[Recorded information — start]

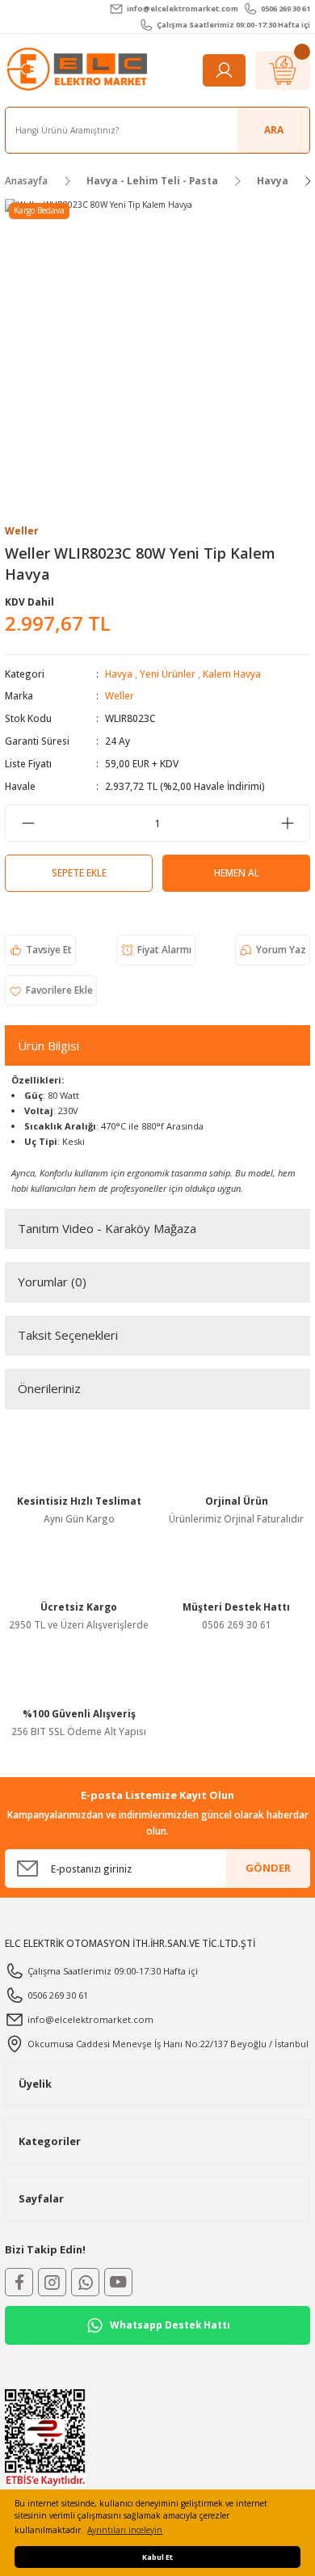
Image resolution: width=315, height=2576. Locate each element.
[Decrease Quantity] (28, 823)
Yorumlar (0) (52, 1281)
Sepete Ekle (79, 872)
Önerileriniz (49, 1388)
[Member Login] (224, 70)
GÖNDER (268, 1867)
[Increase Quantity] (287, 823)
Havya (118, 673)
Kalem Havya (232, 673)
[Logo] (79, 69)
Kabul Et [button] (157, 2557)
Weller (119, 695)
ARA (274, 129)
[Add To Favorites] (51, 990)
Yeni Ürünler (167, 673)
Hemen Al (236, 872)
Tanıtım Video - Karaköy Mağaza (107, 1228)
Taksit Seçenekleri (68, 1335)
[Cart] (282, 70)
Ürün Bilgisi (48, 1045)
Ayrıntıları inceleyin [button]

[Recorded information — finish]

▸ **Exercise instructions**:
Where a line in the entries holds the word "Quantity", copy that line.

▸ **Solution**:
[Decrease Quantity] (28, 823)
[Increase Quantity] (287, 823)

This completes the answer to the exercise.